Association of Use and Dose of Lipid-Lowering Therapy Post Acute Myocardial Infarction With 5-Year Survival in Older Adults.

Background: Older people are underrepresented in randomized trials. The association between lipid-lowering therapy (LLT) and its intensity after acute myocardial infarction and long-term mortality in this population deserves to be assessed.
Methods: The FAST-MI (French Registry of Acute ST-Elevation or Non-ST-Elevation Myocardial Infarction) program consists of nationwide French surveys including all patients admitted for acute myocardial infarction ≤48 hours from onset over a 1- to 2-month period in 2005, 2010, and 2015, with long-term follow-up. Numerous data were collected and a centralized 10-year follow-up was organized. The present analysis focused on the association between prescription of LLT (atorvastatin ≥40 mg or equivalent, or any combination of statin and ezetimibe) and 5-year mortality in patients aged ≥80 years discharged alive. Cox multivariable analysis and propensity score matching were used to adjust for baseline differences.
Results: Among the 2258 patients aged ≥80 years (mean age, 85±4 years; 51% women; 39% ST-segment elevation myocardial infarction; 58% with percutaneous coronary intervention), 415 were discharged without LLT (18%), 866 with conventional doses (38%), and 977 with high-dose LLT (43%). Five-year survival was 36%, 47.5%, and 58%, respectively. Compared with patients without LLT, high-dose LLT was significantly associated with lower 5-year mortality (adjusted hazard ratio, 0.78 [95% CI, 0.66-0.92]), whereas conventional-intensity LLT was not (adjusted hazard ratio, 0.93 [95% CI, 0.80-1.09]). In propensity score-matched cohorts (n=278 receiving high-intensity LLT and n=278 receiving no statins), 5-year survival was 52% with high-intensity LLT at discharge and 42% without statins (hazard ratio, 0.78 [95% CI, 0.62-0.98]).
Conclusions: In these observational cohorts, high-intensity LLT at discharge after acute myocardial infarction was associated with reduced all-cause mortality at 5 years in an older adult population. These results suggest that high-intensity LLT should not be denied to patients on the basis of old age.

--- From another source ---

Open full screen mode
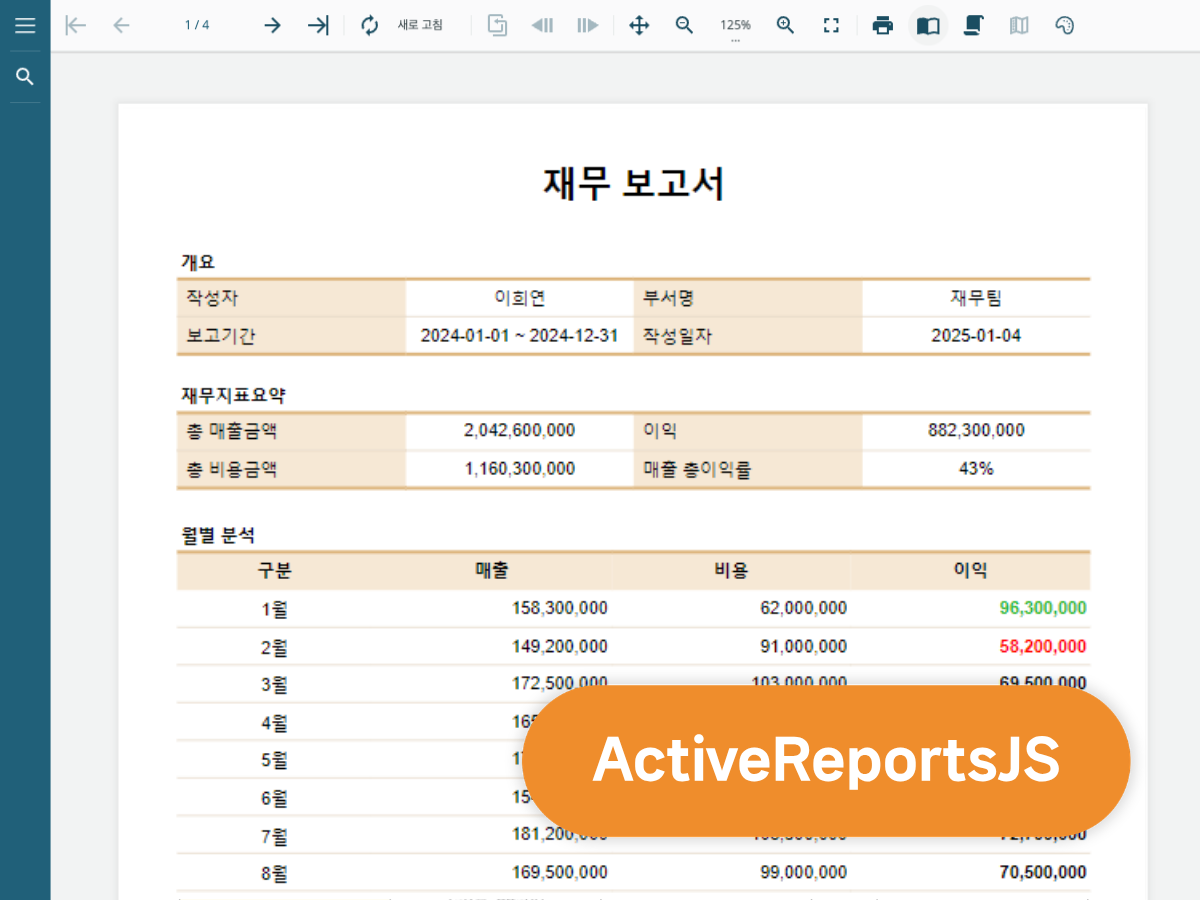 831,25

Registration: URL: https://www.clinicaltrials.gov; Unique identifiers: NCT00673036, NCT01237418, and NCT02566200.
Competing Interests: Disclosures Dr Schiele reports research grants/lecture fees from Amgen, Bayer, Bouchara-Recordati, Sanofi-Aventis, Servier, Novo Nordisk, Lilly, Organon, Bouchara-Recordati, Boehringer Ingelheim, Lilly, Novartis, and Amarin. Dr Ferrières reports speaking fees for Amgen, Sanofi, Servier, and Merck, Sharp & Dohme. Dr Puymirat has received research grants/lecture fees from Abbott, Amarin, Amgen, AstraZeneca, Bayer, Bouchara-Recordati, Biotronik, Bristol-Myers Squibb, Boehringer Ingelheim, Bracco, Cordis, Daiichi-Sankyo, Lilly, Merck, Sharp & Dohme, Novartis, Novo Nordisk, Organon, Pfizer, Sanofi, Servier, Sunpharm, and Vifor Pharma. Dr Lemesle reports having received fees for consulting and travel support from Alnylam, Amarin, Amgen, AstraZeneca, Bayer, Bristol Myers Squibb, Boehringer Ingelheim, Merck, Sharp & Dohme, Novartis, Novo Nordisk, Organon, Pfizer, Recordati, Sanofi Aventis, and Servier. Dr Cayla has received research grants/lecture fees from Abbott, Amgen, AstraZeneca, Bristol Myers Squibb, Edwards, Microport Cardiac Rhythm Management, Medtronic, and Pfizer. Dr Simon reports having received grants or lecture fees or participation in scientific boards from Ablative Solutions,Air Liquide, AstraZeneca, Bayer, Boehringer, Daiichi-Sankyo, Eli-Lilly, Glaxo-Smith-Kline, Novartis, Servier, and 4Living Biotech Sanofi. Dr Danchin has received personal fees and nonfinancial support from Amgen, AstraZeneca, Bayer, Bristol-Myers Squibb, Sanofi, personal fees from Boehringer Ingelheim, Intercept, Merck, Sharp & Dohme, Novo Nordisk, Pfizer, Servier, Union Chimique Belge Pharmaceuticals, and Vifor, all outside the submitted work. The other authors report no conflicts.